* Task material *
/---

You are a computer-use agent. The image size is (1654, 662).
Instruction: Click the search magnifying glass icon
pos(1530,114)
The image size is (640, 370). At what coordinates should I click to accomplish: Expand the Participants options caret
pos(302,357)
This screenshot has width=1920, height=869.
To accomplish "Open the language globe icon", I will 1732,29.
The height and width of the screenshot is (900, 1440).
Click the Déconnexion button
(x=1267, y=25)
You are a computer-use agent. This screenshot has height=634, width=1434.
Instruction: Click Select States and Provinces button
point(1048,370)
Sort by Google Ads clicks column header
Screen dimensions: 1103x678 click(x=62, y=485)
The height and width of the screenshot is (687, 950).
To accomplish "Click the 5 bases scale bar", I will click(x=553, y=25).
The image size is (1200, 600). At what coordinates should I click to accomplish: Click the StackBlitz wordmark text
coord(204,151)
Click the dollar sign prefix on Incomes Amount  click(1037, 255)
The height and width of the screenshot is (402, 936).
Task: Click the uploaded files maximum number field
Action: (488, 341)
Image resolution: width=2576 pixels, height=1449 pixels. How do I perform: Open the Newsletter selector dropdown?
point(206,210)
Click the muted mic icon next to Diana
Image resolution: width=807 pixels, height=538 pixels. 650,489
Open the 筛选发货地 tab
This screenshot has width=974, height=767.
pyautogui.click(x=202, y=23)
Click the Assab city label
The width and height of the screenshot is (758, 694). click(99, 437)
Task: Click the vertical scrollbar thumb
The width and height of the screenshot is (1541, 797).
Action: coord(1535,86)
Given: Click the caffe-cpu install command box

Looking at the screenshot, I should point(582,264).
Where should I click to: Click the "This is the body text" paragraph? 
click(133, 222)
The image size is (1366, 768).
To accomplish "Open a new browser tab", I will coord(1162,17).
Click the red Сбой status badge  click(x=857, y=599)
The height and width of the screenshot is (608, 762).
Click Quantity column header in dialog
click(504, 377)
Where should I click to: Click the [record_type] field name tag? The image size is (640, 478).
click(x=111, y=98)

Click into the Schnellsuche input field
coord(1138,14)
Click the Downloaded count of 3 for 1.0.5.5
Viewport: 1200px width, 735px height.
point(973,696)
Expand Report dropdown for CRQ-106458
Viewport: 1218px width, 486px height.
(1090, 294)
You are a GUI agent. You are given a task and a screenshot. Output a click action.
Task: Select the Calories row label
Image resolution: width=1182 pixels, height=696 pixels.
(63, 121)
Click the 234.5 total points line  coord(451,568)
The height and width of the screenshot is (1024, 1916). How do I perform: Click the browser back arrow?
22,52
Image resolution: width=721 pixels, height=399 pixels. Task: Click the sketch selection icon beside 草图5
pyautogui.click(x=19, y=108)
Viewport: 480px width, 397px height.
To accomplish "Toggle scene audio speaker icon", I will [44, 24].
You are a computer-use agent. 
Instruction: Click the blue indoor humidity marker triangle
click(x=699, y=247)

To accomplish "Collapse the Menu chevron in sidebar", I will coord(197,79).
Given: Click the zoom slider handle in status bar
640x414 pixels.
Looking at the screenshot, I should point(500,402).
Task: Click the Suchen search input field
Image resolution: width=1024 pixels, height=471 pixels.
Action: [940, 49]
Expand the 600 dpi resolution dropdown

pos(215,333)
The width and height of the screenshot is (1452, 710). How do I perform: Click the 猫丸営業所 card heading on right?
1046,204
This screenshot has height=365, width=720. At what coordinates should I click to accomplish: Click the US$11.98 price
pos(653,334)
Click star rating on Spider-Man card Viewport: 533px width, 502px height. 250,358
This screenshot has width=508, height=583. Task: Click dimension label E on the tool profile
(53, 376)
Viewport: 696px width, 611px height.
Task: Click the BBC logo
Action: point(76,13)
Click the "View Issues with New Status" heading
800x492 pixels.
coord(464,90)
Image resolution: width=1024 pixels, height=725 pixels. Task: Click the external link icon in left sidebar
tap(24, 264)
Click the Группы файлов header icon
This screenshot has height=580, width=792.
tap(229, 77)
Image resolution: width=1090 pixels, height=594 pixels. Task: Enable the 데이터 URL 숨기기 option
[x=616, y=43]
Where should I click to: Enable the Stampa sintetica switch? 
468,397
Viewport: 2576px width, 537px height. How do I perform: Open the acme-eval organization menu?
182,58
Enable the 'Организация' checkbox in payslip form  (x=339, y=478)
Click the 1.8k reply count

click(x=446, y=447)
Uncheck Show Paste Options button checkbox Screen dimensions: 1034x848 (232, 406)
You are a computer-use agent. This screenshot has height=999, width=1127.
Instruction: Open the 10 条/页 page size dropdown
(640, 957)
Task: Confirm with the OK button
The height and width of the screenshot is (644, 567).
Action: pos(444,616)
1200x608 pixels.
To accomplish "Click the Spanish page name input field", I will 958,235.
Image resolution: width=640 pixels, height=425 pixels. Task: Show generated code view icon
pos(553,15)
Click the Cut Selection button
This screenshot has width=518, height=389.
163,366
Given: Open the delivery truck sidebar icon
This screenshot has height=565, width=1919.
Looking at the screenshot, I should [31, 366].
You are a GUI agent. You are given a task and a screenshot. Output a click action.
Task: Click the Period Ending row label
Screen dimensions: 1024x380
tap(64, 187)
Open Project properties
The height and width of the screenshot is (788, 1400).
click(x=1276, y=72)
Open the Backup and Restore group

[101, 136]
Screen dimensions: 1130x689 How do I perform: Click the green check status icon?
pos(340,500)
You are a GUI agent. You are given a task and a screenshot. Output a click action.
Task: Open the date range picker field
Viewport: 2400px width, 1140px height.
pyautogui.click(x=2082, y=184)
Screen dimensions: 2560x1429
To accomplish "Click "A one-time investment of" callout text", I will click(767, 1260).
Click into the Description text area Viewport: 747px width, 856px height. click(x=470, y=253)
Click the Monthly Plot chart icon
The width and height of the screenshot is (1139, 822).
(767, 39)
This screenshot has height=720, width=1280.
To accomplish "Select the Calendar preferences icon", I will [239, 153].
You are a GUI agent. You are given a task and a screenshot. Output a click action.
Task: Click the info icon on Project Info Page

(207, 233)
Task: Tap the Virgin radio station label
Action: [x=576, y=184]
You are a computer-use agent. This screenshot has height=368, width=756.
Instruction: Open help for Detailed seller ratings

\---

* What to work on *
Retype the line containing "Task: Open the date range picker field" and all the lines after it, ending with the final line of the material, exactly.

* Result *
Task: Open the date range picker field
Viewport: 2400px width, 1140px height.
pyautogui.click(x=2082, y=184)
Screen dimensions: 2560x1429
To accomplish "Click "A one-time investment of" callout text", I will click(767, 1260).
Click into the Description text area Viewport: 747px width, 856px height. click(x=470, y=253)
Click the Monthly Plot chart icon
The width and height of the screenshot is (1139, 822).
(767, 39)
This screenshot has height=720, width=1280.
To accomplish "Select the Calendar preferences icon", I will [239, 153].
You are a GUI agent. You are given a task and a screenshot. Output a click action.
Task: Click the info icon on Project Info Page

(207, 233)
Task: Tap the Virgin radio station label
Action: [x=576, y=184]
You are a computer-use agent. This screenshot has height=368, width=756.
Instruction: Open help for Detailed seller ratings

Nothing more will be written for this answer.